What are Asteroids?

NASA’s Dawn spacecraft studied the asteroid Vesta from July 2011 to September 2012. The towering mountain at the south pole – more than twice the height of Mount Everest – is visible at the bottom of the image. Credit: Image credit: NASA/JPL-Caltech/UCAL/MPS/DLR/IDA

Asteroids are tiny rocky planets that orbit the Sun. They can be as small as 1 kilometer(km) across or as large as 940 kilometers (about 583 miles) across. There are thousands of asteroids in our Solar System. Most of them can be found in an asteroid belt between Mars and Jupiter.

Asteroids whose orbits cross the Earth’s orbit are called Apollo asteroids. There are so many asteroids that scientists just identify them with numbers or they may name them after people.

About once a year, an automobile-sized asteroid hits Earth’s atmosphere, creates an impressive fireball, and burns up before reaching the surface.

Geological evidence has shown that an asteroid roughly 10 km (6 miles) across hit Earth about 65 million years ago. This impact made a huge explosion and a crater about 180 km (roughly 110 miles) across. Debris from the explosion was thrown into the atmosphere, severely changing the climate, and lead to the extinction of the dinosaurs and many other species.

A mission in NASA’s Discovery Program, the Dawn spacecraft mission orbited and explored the asteroid Vesta and dwarf planet Ceres, celestial bodies believed to have formed early in the history of the solar system. NASA has a website dedicated to the mission. The Dawn mission has achieved several important firsts in space exploration. It is the only spacecraft ever to orbit two destinations beyond Earth and the only to orbit an object in the main asteroid belt between Mars and Jupiter. The giant protoplanet Vesta was confirmed to be a fascinating world more closely related to the Earth than to typical asteroids. Dwarf planet Ceres, larger yet less dense, is believed to have a large amount of ice and may even have subsurface liquid water. Ceres was the first dwarf planet discovered and Dawn is now studying it in detail.

What are Meteors?

The 4,000 foot wide and almost 600 foot deep Meteor Crater owes its startlingly lunar aspect to both a relatively young age, about 40,000 years, and the arid climate of the northern Arizona desert in which it is situated.

Meteors or “shooting stars” are space particles that have either been left behind by comets, or broken off from asteroids. Meteors orbiting the Sun are called meteoroids and are made of rocks and chunks of metal like iron and nickel.
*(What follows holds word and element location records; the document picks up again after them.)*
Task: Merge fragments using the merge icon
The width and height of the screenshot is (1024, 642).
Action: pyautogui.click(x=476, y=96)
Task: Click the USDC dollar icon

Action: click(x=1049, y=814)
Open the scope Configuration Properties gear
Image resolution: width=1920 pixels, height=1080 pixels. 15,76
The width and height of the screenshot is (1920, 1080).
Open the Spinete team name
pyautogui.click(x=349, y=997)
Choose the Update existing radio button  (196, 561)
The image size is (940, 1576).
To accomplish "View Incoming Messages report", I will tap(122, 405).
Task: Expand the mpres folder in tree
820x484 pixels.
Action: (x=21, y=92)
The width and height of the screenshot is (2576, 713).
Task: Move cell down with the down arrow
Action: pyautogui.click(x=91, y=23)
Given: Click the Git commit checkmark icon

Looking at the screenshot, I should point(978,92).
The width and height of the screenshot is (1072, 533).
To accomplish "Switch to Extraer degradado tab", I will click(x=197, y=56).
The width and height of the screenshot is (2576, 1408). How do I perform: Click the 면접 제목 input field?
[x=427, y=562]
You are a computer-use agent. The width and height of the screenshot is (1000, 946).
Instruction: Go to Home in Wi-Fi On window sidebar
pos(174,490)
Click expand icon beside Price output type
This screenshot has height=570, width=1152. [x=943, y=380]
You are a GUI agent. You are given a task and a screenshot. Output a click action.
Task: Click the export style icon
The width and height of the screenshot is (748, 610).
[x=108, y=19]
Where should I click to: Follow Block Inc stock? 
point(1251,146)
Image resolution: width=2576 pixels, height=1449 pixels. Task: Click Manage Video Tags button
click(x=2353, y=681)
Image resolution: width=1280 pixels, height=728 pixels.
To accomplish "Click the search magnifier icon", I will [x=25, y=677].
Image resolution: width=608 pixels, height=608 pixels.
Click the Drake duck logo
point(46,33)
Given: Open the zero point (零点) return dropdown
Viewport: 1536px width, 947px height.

A falling meteor is spectacular to watch as it leaves a bright trail of light across the sky called a fireball.

Sometimes the Earth passes through a stream of meteors called a meteor shower. Meteor showers can be seen in the sky almost on the same date each year. The best ones occur around January 3, August 12, and December 14.

Millions of meteoroids enter the Earth’s atmosphere, but most burn up before they reach the surface of the Earth. Sometimes, however, a large meteor does not completely burn, and what is left crashes to Earth. A meteoroid that lands on Earth is called a meteorite.

Large meteorites have landed in South Africa, Antarctica, Russia, Canada and many other places. Because the small ones may look like dark colored Earth rocks, many meteorites land on Earth undetected.

The larger meteorites, however, leave craters in the Earth like the Barringer Meteor Crater in Arizona. This crater was created by the mainly nickel-iron Canyon Diablo Meteorite – about 55 yards (50 meters) in diameter and weighed approximately 150,000 tons – that fell to Earth almost 40,000 years ago. Meteor Crater is the first proven and best-preserved impact site on earth. In 1968, Meteor Crater was designated a Natural Landmark by the Department of the Interior.